• YOUR GOAL
Copy each line below in which the string "Switch" appears.

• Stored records

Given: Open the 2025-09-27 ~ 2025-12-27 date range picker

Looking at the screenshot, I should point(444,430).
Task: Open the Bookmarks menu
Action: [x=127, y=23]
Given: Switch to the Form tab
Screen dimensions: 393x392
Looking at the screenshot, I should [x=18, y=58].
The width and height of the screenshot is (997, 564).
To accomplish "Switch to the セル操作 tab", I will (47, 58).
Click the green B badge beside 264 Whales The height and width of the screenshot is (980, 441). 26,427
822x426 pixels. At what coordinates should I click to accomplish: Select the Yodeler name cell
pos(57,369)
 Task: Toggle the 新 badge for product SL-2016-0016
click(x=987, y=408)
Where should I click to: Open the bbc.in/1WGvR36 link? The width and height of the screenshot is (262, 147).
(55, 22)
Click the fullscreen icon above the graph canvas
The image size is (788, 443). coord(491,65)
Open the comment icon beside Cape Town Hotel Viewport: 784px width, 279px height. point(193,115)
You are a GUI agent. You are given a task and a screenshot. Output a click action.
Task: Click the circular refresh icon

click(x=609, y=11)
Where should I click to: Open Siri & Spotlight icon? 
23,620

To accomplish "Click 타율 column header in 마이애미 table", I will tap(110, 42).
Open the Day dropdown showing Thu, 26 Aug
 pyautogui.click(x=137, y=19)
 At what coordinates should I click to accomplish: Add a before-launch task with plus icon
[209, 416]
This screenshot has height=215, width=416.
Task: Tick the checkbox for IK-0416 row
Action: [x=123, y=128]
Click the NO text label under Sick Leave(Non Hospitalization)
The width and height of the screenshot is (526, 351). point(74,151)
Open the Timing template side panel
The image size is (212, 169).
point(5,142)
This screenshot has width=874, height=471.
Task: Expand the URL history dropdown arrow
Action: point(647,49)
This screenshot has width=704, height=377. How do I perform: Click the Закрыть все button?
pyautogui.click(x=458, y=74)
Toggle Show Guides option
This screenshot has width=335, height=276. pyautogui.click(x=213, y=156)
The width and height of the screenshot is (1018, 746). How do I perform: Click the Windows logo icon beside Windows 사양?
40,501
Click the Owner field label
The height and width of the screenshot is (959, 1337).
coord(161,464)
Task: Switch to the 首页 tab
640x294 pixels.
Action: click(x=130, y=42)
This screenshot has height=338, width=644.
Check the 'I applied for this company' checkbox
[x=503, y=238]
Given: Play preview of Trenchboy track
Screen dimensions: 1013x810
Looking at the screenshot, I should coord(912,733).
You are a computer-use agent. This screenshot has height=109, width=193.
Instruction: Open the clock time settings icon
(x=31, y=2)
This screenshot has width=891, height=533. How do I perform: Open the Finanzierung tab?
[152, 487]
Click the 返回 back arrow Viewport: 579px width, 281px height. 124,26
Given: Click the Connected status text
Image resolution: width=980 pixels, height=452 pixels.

• TASK RESULT
Given: Switch to the Form tab
To accomplish "Switch to the セル操作 tab", I will (47, 58).
Task: Switch to the 首页 tab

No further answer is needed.